Work task:
The data is to be retyped in full, exactly.

Exercise input:
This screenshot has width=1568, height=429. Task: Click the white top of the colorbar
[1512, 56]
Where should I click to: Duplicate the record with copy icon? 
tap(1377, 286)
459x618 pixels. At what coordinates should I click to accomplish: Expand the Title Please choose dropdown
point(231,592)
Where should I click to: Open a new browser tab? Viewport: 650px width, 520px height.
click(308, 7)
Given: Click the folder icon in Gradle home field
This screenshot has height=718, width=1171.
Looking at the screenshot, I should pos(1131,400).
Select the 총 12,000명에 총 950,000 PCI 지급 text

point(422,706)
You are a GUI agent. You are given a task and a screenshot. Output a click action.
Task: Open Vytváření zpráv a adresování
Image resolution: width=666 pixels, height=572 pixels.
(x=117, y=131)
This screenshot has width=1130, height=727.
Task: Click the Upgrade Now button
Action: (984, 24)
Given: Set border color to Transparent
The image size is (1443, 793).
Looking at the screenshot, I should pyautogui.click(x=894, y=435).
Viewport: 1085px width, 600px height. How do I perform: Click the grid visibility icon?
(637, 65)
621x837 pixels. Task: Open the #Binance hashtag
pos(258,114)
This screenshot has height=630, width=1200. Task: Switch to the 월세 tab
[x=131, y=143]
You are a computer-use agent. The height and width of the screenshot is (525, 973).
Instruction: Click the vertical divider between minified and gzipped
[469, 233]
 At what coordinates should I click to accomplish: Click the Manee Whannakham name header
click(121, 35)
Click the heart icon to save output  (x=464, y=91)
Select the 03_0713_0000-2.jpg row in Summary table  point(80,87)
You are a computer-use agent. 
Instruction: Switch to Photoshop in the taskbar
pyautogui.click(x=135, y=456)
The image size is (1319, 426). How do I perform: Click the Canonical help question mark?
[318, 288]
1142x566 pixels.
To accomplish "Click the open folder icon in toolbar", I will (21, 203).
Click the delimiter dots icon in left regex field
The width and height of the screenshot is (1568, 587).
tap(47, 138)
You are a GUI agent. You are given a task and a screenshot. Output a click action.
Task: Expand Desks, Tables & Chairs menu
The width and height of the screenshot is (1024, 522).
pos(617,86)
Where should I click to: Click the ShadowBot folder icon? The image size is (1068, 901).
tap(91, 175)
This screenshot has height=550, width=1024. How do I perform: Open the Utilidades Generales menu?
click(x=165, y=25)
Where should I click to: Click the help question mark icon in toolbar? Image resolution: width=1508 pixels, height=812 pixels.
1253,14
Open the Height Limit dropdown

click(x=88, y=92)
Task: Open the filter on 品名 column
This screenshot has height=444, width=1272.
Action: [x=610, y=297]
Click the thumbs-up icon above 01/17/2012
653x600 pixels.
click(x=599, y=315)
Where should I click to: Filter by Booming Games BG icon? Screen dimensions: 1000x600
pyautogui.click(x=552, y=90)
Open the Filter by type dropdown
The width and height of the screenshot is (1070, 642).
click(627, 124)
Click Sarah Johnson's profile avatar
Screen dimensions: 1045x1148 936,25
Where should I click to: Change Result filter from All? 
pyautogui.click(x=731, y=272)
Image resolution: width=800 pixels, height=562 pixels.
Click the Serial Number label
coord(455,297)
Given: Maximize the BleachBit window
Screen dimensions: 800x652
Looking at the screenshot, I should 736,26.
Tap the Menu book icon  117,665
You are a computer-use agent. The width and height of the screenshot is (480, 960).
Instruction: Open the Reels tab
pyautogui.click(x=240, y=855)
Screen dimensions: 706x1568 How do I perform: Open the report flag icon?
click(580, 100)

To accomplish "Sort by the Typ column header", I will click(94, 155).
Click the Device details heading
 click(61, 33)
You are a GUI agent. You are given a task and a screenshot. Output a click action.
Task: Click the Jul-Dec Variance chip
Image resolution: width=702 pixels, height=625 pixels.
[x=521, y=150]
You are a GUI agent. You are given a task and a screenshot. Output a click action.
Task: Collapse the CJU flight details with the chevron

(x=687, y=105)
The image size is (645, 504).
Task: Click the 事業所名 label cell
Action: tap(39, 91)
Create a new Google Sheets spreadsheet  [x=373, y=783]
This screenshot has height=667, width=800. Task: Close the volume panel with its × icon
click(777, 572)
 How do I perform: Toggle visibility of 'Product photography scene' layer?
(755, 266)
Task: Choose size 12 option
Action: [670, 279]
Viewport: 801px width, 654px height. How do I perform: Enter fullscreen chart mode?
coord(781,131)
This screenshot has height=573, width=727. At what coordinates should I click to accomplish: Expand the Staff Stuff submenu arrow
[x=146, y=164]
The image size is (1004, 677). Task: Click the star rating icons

The completed task:
This screenshot has width=1568, height=429. Task: Click the white top of the colorbar
[1512, 56]
Where should I click to: Duplicate the record with copy icon? 
tap(1377, 286)
459x618 pixels. At what coordinates should I click to accomplish: Expand the Title Please choose dropdown
point(231,592)
Where should I click to: Open a new browser tab? Viewport: 650px width, 520px height.
click(308, 7)
Given: Click the folder icon in Gradle home field
This screenshot has height=718, width=1171.
Looking at the screenshot, I should pos(1131,400).
Select the 총 12,000명에 총 950,000 PCI 지급 text

point(422,706)
You are a GUI agent. You are given a task and a screenshot. Output a click action.
Task: Open Vytváření zpráv a adresování
Image resolution: width=666 pixels, height=572 pixels.
(x=117, y=131)
This screenshot has width=1130, height=727.
Task: Click the Upgrade Now button
Action: (984, 24)
Given: Set border color to Transparent
The image size is (1443, 793).
Looking at the screenshot, I should pyautogui.click(x=894, y=435).
Viewport: 1085px width, 600px height. How do I perform: Click the grid visibility icon?
(637, 65)
621x837 pixels. Task: Open the #Binance hashtag
pos(258,114)
This screenshot has height=630, width=1200. Task: Switch to the 월세 tab
[x=131, y=143]
You are a computer-use agent. The height and width of the screenshot is (525, 973).
Instruction: Click the vertical divider between minified and gzipped
[469, 233]
 At what coordinates should I click to accomplish: Click the Manee Whannakham name header
click(121, 35)
Click the heart icon to save output  (x=464, y=91)
Select the 03_0713_0000-2.jpg row in Summary table  point(80,87)
You are a computer-use agent. 
Instruction: Switch to Photoshop in the taskbar
pyautogui.click(x=135, y=456)
The image size is (1319, 426). How do I perform: Click the Canonical help question mark?
[318, 288]
1142x566 pixels.
To accomplish "Click the open folder icon in toolbar", I will (21, 203).
Click the delimiter dots icon in left regex field
The width and height of the screenshot is (1568, 587).
tap(47, 138)
You are a GUI agent. You are given a task and a screenshot. Output a click action.
Task: Expand Desks, Tables & Chairs menu
The width and height of the screenshot is (1024, 522).
pos(617,86)
Where should I click to: Click the ShadowBot folder icon? The image size is (1068, 901).
tap(91, 175)
This screenshot has height=550, width=1024. How do I perform: Open the Utilidades Generales menu?
click(x=165, y=25)
Where should I click to: Click the help question mark icon in toolbar? Image resolution: width=1508 pixels, height=812 pixels.
1253,14
Open the Height Limit dropdown

click(x=88, y=92)
Task: Open the filter on 品名 column
This screenshot has height=444, width=1272.
Action: [x=610, y=297]
Click the thumbs-up icon above 01/17/2012
653x600 pixels.
click(x=599, y=315)
Where should I click to: Filter by Booming Games BG icon? Screen dimensions: 1000x600
pyautogui.click(x=552, y=90)
Open the Filter by type dropdown
The width and height of the screenshot is (1070, 642).
click(627, 124)
Click Sarah Johnson's profile avatar
Screen dimensions: 1045x1148 936,25
Where should I click to: Change Result filter from All? 
pyautogui.click(x=731, y=272)
Image resolution: width=800 pixels, height=562 pixels.
Click the Serial Number label
coord(455,297)
Given: Maximize the BleachBit window
Screen dimensions: 800x652
Looking at the screenshot, I should 736,26.
Tap the Menu book icon  117,665
You are a computer-use agent. The width and height of the screenshot is (480, 960).
Instruction: Open the Reels tab
pyautogui.click(x=240, y=855)
Screen dimensions: 706x1568 How do I perform: Open the report flag icon?
click(580, 100)

To accomplish "Sort by the Typ column header", I will click(94, 155).
Click the Device details heading
 click(61, 33)
You are a GUI agent. You are given a task and a screenshot. Output a click action.
Task: Click the Jul-Dec Variance chip
Image resolution: width=702 pixels, height=625 pixels.
[x=521, y=150]
You are a GUI agent. You are given a task and a screenshot. Output a click action.
Task: Collapse the CJU flight details with the chevron

(x=687, y=105)
The image size is (645, 504).
Task: Click the 事業所名 label cell
Action: tap(39, 91)
Create a new Google Sheets spreadsheet  [x=373, y=783]
This screenshot has height=667, width=800. Task: Close the volume panel with its × icon
click(777, 572)
 How do I perform: Toggle visibility of 'Product photography scene' layer?
(755, 266)
Task: Choose size 12 option
Action: [670, 279]
Viewport: 801px width, 654px height. How do I perform: Enter fullscreen chart mode?
coord(781,131)
This screenshot has height=573, width=727. At what coordinates should I click to accomplish: Expand the Staff Stuff submenu arrow
[x=146, y=164]
The image size is (1004, 677). Task: Click the star rating icons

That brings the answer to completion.